** Opening THE RECORDS block **

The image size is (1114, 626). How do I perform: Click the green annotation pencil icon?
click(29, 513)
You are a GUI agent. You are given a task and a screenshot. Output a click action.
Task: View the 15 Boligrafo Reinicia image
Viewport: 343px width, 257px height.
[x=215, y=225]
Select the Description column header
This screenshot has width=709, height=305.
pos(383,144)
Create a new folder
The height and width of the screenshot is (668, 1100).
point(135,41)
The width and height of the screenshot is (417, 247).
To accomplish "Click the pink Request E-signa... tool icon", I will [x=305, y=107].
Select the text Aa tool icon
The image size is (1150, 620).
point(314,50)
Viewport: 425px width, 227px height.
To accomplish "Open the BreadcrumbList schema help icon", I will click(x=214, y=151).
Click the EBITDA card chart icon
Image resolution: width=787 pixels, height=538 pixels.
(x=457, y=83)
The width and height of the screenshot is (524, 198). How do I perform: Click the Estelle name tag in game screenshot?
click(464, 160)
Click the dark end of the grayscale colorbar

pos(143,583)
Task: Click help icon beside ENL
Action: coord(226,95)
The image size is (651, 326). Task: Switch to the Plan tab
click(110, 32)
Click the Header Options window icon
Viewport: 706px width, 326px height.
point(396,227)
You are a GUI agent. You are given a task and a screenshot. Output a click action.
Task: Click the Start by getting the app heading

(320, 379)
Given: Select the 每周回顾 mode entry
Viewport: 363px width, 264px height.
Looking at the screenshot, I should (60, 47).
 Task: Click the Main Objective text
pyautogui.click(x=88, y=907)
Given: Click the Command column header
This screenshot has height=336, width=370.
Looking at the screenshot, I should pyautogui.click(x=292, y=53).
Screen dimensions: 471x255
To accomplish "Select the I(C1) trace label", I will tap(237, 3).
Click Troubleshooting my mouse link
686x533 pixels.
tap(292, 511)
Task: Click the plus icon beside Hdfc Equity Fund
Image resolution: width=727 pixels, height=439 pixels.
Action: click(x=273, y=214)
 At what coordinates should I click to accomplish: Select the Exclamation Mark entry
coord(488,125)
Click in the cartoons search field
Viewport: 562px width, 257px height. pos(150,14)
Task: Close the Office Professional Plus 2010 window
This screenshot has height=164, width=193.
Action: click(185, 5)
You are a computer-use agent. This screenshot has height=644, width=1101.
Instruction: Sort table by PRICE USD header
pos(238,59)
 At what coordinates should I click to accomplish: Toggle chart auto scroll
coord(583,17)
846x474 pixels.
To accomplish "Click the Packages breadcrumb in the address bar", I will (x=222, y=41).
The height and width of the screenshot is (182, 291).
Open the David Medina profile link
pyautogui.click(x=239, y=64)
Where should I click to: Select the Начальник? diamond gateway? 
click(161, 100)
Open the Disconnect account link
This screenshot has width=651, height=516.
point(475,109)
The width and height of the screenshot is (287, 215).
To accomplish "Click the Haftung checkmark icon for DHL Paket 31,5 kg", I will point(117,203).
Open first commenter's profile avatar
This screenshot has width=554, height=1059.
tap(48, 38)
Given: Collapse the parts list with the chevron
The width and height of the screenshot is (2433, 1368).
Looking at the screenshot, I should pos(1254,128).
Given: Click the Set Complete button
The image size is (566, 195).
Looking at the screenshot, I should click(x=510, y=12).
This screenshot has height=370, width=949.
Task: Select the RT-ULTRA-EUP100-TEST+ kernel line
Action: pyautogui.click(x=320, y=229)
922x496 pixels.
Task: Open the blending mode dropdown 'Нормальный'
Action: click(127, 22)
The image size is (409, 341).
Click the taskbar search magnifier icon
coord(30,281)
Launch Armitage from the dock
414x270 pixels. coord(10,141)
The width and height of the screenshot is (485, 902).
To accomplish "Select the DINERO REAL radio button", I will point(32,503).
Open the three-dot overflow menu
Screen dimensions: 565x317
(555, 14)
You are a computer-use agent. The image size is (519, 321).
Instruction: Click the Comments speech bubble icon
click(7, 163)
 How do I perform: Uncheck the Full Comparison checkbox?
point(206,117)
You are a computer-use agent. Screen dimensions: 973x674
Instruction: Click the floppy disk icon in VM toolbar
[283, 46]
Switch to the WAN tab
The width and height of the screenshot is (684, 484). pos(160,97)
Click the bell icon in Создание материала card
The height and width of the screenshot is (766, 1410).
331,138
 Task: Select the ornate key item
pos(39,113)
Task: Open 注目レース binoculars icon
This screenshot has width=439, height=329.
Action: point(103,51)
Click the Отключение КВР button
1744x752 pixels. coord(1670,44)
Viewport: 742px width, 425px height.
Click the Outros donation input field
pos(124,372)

** Closing THE RECORDS block **

■ TASK: Filter the entries above down to the lines containing the word "agent".

■ EXPECTED ANSWER:
You are a GUI agent. You are given a task and a screenshot. Output a click action.
You are a GUI agent. You are given a task and a screenshot. Output a click action.
You are a computer-use agent. This screenshot has height=644, width=1101.
You are a computer-use agent. The image size is (519, 321).
You are a computer-use agent. Screen dimensions: 973x674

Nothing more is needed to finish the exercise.